Dr. Jonathan Myers:  One year is a long time for hypotony.  If the eye is not tolerating the low pressure, surgery will often be required to correct it at that point.

 

P:  Is it true that if you need to use a pain reliever before surgery you should use Tylenol instead of Motrin because of bleeding factors?

 

Dr. Jonathan Myers:  Great point.  Tylenol does not thin the blood.  Aspirin, Motrin, ibuprofen, naproxen sodium (Aleve), Advil, etc. all thin the blood, thus increasing the risk of bleeding during and after surgery.  Those medicines can stay in your system a week or more, so they should be stopped a week or more before surgery.  Consult your doctor.  Coumadin (warfarin) is a powerful blood thinner used for artificial heart valves and irregular heart beats. It, too, must often be stopped prior to surgery, but this should be done only after consulting your medical doctor! 

 

P:  How can doctors prevent things from going wrong? 

 

Dr. Jonathan Myers:  You've asked a question that makes glaucoma treatment challenging.  First, each patient is different. Second, the result of the surgery is not just related to the technical aspects of the surgical procedure, but also to the way each patient heals.  A famous surgeon once said:  "It's not so much the quality of the wound, as the quality of the wounded."

 

P:  Well, for example, would it be worthwhile for doctors to measure episcleral venous pressure to see what the lower limit of a patient's IOP would naturally be, before bypassing the drain with a trab or shunt?  How about measuring aqueous flow and/or outflow to see if it might be better to decrease production, rather than to increase drainage?

 

Dr.
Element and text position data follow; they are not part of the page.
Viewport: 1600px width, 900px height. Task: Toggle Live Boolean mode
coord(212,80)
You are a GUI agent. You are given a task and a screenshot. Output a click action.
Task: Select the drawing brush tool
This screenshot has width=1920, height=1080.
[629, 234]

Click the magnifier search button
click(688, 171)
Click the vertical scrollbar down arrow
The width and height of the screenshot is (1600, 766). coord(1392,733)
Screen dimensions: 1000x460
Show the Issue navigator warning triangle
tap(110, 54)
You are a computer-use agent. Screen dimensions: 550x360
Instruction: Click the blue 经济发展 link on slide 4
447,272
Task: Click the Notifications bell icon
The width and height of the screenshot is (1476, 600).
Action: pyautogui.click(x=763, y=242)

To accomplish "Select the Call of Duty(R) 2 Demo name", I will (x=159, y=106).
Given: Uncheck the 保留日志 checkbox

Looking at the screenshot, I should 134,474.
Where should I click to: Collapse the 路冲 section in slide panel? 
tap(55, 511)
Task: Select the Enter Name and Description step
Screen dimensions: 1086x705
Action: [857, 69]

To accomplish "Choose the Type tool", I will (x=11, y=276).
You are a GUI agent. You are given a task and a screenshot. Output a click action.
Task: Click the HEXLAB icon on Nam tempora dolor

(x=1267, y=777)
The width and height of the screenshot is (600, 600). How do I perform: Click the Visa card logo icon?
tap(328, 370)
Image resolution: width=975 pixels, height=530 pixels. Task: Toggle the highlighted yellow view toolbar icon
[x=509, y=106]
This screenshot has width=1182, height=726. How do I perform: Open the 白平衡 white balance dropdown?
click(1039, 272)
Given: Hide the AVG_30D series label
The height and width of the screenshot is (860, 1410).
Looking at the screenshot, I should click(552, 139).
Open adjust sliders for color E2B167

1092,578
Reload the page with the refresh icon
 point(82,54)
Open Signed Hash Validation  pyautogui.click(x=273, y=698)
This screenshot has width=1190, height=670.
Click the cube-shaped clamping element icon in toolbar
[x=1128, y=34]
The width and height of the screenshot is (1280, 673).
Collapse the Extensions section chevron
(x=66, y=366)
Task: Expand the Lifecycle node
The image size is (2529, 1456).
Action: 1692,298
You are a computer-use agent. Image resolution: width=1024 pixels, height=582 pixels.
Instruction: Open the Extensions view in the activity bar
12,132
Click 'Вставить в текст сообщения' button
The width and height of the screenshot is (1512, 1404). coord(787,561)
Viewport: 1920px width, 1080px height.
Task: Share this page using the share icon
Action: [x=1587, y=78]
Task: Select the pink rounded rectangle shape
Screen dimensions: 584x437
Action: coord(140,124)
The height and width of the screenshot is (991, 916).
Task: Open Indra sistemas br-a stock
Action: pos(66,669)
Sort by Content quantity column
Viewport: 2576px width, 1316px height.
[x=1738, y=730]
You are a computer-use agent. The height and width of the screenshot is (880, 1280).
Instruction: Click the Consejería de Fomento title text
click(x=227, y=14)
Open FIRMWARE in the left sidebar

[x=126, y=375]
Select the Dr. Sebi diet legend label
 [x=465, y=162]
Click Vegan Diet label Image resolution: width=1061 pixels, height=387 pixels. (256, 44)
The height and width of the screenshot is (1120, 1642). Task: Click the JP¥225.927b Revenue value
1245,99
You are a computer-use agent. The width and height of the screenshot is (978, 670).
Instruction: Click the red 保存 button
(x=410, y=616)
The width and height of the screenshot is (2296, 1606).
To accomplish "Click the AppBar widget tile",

Jonathan Myers:  Various studies have looked at aqueous flow, which is a difficult parameter to measure accurately.  Most patients with glaucoma have reduced outflow, not increased fluid production.  So, surgeries have concentrated on the outflow issue.  However, since only 2.5 micro liters, or 1/20th of a drop, of fluid are made and filtered by the eye each minute, the difference between a perfect pressure and a pressure that is too low or too high is miniscule.

 

P:  How dangerous would four to seven hours of IOPs in the 40's be for a patient with early exfoliative glaucoma?  I may need spine surgery, and I understand those high pressures are common in the prone (face down) position.

 

Dr. Jonathan Myers:  The prone position may cause pressure spikes in patients with a tendency for narrow-angle glaucoma, which may be associated with exfoliative glaucoma. 

 

P:  Would five hours of IOPs in, say, the 40's, be likely to cause damage?

 

Dr. Jonathan Myers:  High pressures like that could be very significant, but it depends on the state of the optic nerve to start with.  Your doctor can evaluate your risk for narrow-angle glaucoma, and can check your pressure during a prone test prior to your surgery. Further, he can look at your optic nerve and visual field and determine if an IOP spike to the 40's is a moderate risk or, if you have severe glaucoma damage, it may be an unacceptable risk that needs to be avoided by pre-treatment.  I like to say that a damaged nerve is like a damaged bridge:  It can't bear the same stress.

 

P:  What are the risks of anti-cholinergic drugs for a person with narrow angles?

 

Dr. Jonathan Myers:  Anti-cholinergic drugs can rarely cause a narrow-angle glaucoma attack.  If a patient has had an iridotomy, or prior cataract surgery, then the likelihood is very small.  Otherwise, gonioscopy can assess the risk.

 

P:  How long does the effect of atropine last?  

 

Dr. Jonathan Myers:  Atropine is a long-acting drug that is often used after glaucoma surgery.  The effect can last two weeks.

 

Moderator:  Thank you, Dr. Myers, for joining us on short notice.  It's about 9:45 p.m.  

 

Dr. Jonathan Myers:  Thanks to all of you. Hate to chat and run, but I'm supposed to be out the door at 4:30 a.m. tomorrow.  Good night.


End of highlights for September 4, 2002.